Up to and including the line with "Click the folder icon beside RIP Listener", restate the material below word for word, beginning with its first line.
### Dataset content
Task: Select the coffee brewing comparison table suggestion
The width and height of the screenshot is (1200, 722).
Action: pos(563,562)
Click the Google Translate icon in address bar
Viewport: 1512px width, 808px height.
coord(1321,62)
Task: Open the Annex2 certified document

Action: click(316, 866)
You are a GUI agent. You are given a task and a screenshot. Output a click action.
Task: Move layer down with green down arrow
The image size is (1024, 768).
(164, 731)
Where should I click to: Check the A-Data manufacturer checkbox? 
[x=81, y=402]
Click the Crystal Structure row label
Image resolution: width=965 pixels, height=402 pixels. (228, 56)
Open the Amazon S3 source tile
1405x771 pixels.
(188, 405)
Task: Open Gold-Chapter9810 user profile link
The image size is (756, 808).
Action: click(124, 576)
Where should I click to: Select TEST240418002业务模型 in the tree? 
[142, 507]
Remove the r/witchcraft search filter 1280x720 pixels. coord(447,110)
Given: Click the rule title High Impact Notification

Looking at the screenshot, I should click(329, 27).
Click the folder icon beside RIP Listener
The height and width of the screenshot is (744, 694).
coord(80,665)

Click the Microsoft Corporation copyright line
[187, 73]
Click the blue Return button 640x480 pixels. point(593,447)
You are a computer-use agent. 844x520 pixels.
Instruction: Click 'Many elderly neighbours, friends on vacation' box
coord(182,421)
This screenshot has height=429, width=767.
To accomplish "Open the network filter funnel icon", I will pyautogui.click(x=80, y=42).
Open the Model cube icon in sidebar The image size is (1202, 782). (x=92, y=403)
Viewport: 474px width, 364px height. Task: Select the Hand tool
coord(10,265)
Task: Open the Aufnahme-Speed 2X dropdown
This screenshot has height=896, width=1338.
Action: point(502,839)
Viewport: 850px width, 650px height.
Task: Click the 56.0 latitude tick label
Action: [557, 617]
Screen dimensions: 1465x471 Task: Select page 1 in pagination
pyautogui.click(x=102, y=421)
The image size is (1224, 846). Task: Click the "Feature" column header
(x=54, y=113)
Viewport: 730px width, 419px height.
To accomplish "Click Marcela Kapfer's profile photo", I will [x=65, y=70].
######
Problem solution:
Task: Select the coffee brewing comparison table suggestion
The width and height of the screenshot is (1200, 722).
Action: pos(563,562)
Click the Google Translate icon in address bar
Viewport: 1512px width, 808px height.
coord(1321,62)
Task: Open the Annex2 certified document

Action: click(316, 866)
You are a GUI agent. You are given a task and a screenshot. Output a click action.
Task: Move layer down with green down arrow
The image size is (1024, 768).
(164, 731)
Where should I click to: Check the A-Data manufacturer checkbox? 
[x=81, y=402]
Click the Crystal Structure row label
Image resolution: width=965 pixels, height=402 pixels. (228, 56)
Open the Amazon S3 source tile
1405x771 pixels.
(188, 405)
Task: Open Gold-Chapter9810 user profile link
The image size is (756, 808).
Action: click(124, 576)
Where should I click to: Select TEST240418002业务模型 in the tree? 
[142, 507]
Remove the r/witchcraft search filter 1280x720 pixels. coord(447,110)
Given: Click the rule title High Impact Notification

Looking at the screenshot, I should click(329, 27).
Click the folder icon beside RIP Listener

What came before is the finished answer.